• RECORDS FOR PROCESSING:
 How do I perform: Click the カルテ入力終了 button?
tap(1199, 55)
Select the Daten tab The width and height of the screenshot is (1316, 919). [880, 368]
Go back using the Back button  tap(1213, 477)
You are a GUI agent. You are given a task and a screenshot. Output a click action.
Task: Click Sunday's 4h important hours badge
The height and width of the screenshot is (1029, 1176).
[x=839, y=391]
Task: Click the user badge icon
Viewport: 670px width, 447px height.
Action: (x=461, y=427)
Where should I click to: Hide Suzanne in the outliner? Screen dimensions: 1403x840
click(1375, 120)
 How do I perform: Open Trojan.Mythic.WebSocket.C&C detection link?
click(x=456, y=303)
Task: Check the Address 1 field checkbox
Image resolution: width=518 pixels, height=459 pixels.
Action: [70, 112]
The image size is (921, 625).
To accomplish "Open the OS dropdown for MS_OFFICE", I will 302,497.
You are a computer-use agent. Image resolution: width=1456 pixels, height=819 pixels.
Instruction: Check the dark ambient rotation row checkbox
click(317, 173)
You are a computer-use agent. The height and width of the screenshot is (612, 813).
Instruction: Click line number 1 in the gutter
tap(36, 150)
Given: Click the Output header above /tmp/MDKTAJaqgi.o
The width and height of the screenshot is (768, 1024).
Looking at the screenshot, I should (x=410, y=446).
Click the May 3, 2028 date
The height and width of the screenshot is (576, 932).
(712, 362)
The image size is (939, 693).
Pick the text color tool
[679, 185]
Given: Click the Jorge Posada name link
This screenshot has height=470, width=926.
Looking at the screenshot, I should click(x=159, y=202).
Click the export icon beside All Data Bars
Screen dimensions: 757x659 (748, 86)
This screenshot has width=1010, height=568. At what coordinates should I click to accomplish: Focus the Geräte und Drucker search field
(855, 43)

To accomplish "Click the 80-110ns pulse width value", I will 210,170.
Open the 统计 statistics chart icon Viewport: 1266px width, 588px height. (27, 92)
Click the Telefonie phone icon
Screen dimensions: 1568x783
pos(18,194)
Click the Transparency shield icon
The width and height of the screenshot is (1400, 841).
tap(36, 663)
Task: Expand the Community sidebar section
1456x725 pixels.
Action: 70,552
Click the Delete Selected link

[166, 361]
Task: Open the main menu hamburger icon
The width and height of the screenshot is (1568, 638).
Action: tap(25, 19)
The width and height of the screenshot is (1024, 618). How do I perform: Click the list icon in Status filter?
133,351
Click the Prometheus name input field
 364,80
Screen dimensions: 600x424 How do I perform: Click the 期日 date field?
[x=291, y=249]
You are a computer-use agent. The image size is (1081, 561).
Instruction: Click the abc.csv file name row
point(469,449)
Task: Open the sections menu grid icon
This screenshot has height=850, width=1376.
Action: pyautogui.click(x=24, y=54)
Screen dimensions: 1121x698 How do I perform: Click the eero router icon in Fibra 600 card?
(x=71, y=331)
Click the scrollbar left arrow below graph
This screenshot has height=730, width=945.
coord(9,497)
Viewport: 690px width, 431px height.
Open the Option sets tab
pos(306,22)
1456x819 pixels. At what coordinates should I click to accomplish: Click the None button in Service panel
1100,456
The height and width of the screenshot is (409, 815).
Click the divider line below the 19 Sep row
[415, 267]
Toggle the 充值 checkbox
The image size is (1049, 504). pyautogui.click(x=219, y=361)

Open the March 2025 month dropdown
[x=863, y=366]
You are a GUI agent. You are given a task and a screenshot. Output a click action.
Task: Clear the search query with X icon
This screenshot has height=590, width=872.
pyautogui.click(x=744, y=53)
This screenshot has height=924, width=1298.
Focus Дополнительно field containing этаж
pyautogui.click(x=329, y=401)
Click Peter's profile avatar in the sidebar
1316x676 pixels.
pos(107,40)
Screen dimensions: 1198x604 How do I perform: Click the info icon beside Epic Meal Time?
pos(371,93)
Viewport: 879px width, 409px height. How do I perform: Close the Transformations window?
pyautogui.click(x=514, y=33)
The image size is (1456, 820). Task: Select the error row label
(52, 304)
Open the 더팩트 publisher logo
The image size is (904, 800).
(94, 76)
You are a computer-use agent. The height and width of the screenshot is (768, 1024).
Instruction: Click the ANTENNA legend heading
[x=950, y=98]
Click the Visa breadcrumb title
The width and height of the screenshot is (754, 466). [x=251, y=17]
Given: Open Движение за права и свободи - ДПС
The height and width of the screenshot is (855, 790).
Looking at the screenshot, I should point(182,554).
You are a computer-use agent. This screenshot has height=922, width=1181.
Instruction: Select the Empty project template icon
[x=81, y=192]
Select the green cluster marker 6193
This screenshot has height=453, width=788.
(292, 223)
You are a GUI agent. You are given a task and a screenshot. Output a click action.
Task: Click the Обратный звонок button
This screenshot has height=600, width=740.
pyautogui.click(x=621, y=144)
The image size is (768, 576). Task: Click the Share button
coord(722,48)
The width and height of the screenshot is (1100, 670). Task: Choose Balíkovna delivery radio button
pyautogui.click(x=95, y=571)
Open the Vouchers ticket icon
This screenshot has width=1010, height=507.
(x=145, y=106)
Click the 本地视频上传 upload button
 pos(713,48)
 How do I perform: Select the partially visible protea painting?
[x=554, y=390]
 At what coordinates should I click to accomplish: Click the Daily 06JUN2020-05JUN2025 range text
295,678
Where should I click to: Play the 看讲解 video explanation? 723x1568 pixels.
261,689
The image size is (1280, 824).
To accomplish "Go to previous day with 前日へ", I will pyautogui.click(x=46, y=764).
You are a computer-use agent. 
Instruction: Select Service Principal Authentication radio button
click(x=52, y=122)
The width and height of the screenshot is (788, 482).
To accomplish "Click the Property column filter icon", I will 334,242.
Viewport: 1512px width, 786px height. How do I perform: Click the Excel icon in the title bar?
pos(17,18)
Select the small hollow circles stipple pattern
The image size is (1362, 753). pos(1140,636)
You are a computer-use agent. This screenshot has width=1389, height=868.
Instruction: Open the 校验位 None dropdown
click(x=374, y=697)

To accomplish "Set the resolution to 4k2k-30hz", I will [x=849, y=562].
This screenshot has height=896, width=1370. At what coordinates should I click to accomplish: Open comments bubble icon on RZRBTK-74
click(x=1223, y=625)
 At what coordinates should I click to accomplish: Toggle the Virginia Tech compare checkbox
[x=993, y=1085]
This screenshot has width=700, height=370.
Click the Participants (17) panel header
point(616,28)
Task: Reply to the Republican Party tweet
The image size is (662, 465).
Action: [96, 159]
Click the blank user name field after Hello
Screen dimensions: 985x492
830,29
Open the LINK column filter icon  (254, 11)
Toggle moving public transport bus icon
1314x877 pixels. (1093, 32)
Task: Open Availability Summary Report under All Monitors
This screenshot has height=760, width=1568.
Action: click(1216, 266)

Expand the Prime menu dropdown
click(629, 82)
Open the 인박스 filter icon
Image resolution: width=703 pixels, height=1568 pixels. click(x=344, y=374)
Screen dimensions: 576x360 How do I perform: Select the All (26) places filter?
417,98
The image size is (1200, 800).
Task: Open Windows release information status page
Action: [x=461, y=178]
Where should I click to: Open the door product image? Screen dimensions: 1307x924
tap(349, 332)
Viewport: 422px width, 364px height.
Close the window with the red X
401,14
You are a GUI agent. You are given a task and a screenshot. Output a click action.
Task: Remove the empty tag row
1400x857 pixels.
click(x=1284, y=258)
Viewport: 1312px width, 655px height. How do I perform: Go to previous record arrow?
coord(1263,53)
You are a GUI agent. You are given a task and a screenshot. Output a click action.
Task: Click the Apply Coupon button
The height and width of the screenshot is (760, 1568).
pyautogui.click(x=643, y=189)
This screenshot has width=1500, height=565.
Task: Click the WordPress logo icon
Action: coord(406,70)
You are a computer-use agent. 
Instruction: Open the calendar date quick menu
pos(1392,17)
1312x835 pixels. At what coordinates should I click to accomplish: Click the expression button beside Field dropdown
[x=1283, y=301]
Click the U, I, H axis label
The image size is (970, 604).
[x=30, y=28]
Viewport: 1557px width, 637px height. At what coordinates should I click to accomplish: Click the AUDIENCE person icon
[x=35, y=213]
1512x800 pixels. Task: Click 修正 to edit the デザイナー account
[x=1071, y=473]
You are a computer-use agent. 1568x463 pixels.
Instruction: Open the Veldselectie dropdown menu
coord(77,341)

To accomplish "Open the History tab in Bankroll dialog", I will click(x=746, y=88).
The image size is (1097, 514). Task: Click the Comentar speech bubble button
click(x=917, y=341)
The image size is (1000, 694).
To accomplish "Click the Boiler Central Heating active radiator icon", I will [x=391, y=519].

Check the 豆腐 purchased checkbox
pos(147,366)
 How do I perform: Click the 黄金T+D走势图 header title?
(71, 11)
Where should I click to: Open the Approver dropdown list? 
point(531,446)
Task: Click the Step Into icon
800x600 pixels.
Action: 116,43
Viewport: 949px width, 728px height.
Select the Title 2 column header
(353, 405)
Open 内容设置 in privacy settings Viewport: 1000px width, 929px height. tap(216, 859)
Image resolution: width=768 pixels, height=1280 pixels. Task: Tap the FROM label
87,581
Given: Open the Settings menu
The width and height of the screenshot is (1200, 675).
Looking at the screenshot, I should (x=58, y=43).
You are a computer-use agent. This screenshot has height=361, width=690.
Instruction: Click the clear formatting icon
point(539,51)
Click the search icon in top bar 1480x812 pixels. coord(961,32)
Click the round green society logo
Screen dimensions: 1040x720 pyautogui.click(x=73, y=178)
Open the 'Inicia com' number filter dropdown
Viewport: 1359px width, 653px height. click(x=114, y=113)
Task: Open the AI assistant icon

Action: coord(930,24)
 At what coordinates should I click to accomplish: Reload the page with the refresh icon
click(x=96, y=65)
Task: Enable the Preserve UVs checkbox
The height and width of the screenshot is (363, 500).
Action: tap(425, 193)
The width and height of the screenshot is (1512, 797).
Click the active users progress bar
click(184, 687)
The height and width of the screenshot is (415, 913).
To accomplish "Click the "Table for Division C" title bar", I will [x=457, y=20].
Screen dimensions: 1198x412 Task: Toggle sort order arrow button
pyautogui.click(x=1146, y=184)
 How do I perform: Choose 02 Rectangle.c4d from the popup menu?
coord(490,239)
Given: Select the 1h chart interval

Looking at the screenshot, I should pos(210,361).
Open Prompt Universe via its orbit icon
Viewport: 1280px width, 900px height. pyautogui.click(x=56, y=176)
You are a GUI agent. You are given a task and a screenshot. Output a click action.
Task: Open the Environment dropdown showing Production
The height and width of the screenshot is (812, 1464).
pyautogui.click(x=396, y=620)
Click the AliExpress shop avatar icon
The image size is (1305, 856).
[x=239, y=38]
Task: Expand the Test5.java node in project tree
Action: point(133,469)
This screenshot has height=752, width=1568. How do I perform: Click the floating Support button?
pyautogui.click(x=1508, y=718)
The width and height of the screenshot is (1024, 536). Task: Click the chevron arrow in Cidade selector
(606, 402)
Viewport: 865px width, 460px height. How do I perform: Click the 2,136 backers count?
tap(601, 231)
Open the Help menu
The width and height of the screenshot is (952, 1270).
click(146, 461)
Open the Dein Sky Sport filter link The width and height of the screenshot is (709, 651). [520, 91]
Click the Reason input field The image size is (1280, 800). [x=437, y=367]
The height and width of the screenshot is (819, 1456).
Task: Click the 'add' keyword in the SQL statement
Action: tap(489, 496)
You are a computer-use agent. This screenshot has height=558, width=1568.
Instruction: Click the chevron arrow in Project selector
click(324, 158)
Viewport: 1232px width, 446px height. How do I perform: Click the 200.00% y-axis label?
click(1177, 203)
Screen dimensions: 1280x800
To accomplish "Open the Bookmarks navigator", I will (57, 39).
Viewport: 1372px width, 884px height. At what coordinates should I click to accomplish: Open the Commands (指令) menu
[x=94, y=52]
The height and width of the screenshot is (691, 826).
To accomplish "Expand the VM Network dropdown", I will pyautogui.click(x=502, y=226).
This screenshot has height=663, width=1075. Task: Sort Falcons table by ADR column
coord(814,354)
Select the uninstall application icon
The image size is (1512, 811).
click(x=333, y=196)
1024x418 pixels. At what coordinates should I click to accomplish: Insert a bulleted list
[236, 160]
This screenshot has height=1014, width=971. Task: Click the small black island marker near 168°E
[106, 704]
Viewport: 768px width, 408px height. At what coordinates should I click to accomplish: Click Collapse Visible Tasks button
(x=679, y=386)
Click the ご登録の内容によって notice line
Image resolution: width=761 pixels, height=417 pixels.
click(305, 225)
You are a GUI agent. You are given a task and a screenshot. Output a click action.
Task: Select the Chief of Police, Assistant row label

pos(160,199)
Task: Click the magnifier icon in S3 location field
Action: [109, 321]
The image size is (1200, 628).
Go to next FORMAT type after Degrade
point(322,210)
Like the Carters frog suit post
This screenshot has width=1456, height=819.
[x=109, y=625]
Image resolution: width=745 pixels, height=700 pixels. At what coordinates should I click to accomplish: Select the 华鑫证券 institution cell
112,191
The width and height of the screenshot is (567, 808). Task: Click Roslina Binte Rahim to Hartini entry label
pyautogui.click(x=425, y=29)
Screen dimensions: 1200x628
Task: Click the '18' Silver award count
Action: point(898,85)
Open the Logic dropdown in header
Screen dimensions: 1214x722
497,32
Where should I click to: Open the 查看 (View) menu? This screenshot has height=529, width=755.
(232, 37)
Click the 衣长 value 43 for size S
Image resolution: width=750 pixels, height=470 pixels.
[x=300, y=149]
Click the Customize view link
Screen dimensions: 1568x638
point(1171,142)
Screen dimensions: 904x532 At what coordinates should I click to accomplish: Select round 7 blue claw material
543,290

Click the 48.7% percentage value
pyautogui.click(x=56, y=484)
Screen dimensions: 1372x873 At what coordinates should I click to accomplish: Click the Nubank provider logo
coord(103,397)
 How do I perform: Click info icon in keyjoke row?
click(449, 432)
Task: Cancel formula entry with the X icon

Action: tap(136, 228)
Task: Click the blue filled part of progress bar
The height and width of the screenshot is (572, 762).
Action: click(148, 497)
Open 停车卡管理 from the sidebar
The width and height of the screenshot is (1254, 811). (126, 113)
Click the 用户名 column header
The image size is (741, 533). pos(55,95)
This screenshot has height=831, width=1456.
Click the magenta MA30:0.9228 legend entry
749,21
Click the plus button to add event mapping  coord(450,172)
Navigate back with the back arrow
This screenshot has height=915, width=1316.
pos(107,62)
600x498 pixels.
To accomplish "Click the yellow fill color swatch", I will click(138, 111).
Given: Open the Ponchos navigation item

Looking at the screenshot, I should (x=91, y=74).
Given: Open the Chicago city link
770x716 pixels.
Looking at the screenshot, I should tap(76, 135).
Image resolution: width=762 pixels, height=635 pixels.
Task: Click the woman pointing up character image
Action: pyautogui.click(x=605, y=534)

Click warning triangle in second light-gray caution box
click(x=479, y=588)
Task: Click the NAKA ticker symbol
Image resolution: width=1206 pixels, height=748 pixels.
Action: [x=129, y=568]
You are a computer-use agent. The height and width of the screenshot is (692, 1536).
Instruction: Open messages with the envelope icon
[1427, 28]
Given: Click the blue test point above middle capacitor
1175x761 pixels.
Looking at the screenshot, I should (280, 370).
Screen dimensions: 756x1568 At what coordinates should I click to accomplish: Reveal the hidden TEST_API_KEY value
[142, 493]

• WHAT THIS TASK INVOLVES:
Rewrite everything from the first of the rows down to the line containing "Action: [70, 112]", both ends included, and add -66 to each click coordinate in the answers.

• EXERCISE RESULT:
 How do I perform: Click the カルテ入力終了 button?
tap(1133, -11)
Select the Daten tab The width and height of the screenshot is (1316, 919). [814, 302]
Go back using the Back button  tap(1147, 411)
You are a GUI agent. You are given a task and a screenshot. Output a click action.
Task: Click Sunday's 4h important hours badge
The height and width of the screenshot is (1029, 1176).
[x=773, y=325]
Task: Click the user badge icon
Viewport: 670px width, 447px height.
Action: (x=395, y=361)
Where should I click to: Hide Suzanne in the outliner? Screen dimensions: 1403x840
click(1309, 54)
 How do I perform: Open Trojan.Mythic.WebSocket.C&C detection link?
click(x=390, y=237)
Task: Check the Address 1 field checkbox
Image resolution: width=518 pixels, height=459 pixels.
Action: [4, 46]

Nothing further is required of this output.